Так кем все-таки был Михаил Абрамович? Точно не бизнесменом. «Московский листок» в некрологе писал, что «крупным промышленником и коммерческим деятелем» Морозов был «лишь по праздникам», а вообще-то, по-настоящему, «он горел искусством». Глагол «горел» выбран точно. Михаил Абрамович все делал азартно, словно боялся не успеть (да простят нас за банальность). Книги его ругали, о критических статьях отзывались недоброжелательно, а Морозов был человеком неуемным, одно слово – хлудовская порода. Михаил Абрамович не просто искал, как бы истратить деньги («денег много, а жить скучно»), «чтоб весело было» (это опять из Островского). Человек он был впечатлительный, честолюбивый, независимый, живой и слишком горячо реагировал «на все явления жизни искусства». Решил было попробовать «чего-то мазать», как выразился Виноградов, согласившийся им «поруководить», но быстро понял, что художник из него не получится (хотя Маргарита Кирилловна считала, что у мужа были неплохие способности к живописи). На поприще художественной критики слава ему точно не светила. Оставалась последняя, третья попытка – собирать. Отличное занятие для игрока и любителя острых ощущений. И прекрасная возможность себя показать, что при болезненном морозовском честолюбии играло не последнюю роль. И вот наконец случилось. «Это было настоящее. Он страстно отдался собирательству», – ликовал Виноградов, «назначенный» Михаилом Абрамовичем куратором-консультантом.

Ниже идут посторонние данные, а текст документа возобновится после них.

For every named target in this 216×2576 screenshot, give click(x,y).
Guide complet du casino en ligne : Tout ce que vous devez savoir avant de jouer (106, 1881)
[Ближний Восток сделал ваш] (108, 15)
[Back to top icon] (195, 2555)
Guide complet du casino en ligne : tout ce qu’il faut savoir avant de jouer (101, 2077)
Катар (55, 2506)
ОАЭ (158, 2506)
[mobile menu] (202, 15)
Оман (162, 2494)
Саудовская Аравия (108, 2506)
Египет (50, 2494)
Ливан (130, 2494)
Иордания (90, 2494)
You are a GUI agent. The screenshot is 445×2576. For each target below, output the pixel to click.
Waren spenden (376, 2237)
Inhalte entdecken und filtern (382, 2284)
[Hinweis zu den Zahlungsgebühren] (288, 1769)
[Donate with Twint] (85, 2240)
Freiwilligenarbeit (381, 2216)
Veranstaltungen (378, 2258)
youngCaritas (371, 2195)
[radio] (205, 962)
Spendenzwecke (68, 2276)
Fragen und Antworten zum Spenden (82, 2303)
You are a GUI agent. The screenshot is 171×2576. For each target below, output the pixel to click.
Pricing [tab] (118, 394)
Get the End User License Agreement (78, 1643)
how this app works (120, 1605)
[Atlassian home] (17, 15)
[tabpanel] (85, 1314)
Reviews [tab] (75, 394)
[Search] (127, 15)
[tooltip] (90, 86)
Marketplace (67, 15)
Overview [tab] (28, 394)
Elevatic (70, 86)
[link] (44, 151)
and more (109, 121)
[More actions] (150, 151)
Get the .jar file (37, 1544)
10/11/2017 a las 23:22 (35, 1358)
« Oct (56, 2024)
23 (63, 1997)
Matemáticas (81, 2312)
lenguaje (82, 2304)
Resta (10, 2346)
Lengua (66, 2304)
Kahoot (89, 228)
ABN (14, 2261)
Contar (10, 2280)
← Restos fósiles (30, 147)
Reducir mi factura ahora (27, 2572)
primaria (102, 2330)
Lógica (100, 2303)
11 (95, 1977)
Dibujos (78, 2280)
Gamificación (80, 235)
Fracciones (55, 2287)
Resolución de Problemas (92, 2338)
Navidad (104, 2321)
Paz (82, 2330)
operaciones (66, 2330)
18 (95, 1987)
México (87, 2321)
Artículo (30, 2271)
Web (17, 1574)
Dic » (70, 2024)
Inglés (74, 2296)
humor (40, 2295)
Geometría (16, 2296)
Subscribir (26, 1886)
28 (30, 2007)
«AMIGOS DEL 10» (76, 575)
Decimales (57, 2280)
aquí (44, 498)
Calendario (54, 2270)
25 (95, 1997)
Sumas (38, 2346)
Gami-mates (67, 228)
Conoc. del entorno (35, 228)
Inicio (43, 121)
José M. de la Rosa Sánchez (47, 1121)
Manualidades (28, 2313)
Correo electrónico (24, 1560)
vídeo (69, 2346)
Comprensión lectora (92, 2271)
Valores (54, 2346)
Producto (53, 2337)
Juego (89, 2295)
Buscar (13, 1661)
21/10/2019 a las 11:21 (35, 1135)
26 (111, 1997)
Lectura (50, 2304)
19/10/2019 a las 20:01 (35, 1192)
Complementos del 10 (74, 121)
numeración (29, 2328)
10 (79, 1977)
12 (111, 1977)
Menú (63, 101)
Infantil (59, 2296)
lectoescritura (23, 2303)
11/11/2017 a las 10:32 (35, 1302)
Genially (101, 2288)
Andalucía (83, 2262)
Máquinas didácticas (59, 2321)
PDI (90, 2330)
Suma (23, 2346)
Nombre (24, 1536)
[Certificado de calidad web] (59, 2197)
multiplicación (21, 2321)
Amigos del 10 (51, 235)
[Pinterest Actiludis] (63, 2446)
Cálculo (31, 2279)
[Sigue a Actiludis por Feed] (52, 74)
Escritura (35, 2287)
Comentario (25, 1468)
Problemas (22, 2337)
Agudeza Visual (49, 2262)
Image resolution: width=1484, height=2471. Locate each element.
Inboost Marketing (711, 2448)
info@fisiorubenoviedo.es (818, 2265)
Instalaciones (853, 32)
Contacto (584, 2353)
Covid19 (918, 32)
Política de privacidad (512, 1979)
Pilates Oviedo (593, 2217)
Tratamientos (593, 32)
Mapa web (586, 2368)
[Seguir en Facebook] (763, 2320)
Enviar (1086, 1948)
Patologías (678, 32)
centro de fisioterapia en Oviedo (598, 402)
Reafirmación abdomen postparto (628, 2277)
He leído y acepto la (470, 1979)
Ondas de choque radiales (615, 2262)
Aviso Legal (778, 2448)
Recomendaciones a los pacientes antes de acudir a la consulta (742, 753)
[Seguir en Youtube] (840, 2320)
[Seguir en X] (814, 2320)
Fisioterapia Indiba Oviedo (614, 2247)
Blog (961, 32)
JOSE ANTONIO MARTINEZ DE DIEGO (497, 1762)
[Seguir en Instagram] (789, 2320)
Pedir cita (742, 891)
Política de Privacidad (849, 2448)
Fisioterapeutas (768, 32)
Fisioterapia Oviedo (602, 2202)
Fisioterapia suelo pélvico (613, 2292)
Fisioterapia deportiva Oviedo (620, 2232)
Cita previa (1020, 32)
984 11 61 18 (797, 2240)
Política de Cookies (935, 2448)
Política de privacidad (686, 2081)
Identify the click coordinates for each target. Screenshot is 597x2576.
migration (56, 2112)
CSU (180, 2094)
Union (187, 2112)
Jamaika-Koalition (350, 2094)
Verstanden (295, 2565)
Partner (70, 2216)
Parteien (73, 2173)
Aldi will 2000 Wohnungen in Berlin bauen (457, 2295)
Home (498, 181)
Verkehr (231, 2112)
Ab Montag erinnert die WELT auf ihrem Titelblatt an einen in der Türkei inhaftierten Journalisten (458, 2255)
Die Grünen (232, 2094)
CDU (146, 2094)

О Морозове-собирателе известно мало. Информацию приходится черпать из анекдотов, сочиненных в старости Константином Коровиным, превратившим Михаила Абрамовича в еще более пародийную фигуру, чем тот вышел в пьесе у Сумбатова. Но кое-какие факты все-таки имеются, опять же благодаря С. А. Виноградову, любившему вспоминать, как он «подвиг» Морозова к коллекционированию.

Сергей Арсеньевич в современной живописи «ориентировался» превосходно – и в конце 1890-х, и в середине 1920-х (когда вместе с И. Э. Грабарем устраивал в Америке выставку русских художников). Не расположенный к похвалам Грабарь и тот крайне лестно отзывался о Виноградове («И сейчас он очень разбирается, кто ерундит, но талантлив, кто фальшив и т. д.») и писал жене, что все собрание М. А. Морозова, равно как и значительная часть собрания его брата Ивана Абрамовича, «куплены почти единолично» одним Сергеем Арсеньевичем.

Рассказ о морозовской коллекции вполне можно начать в духе советской книжной серии «Жизнь в искусстве»: «В 1894 году Коровин вместе с Серовым едут по приглашению Саввы Мамонтова на Север, а бывший коровинский ученик, 23-летний Миша Морозов, начинает покупать картины…» Собственно, так все и происходило в действительности. Реконструировать события столетней давности, как ни странно, нам помогут современные собиратели. С 1990-х годов у состоятельной части российского общества проснулся интерес к коллекционированию произведений искусства. Ничего удивительного в этом нет, ибо на протяжении семидесяти лет ничего частного, в том числе и коллекций, в СССР не могло быть по определению.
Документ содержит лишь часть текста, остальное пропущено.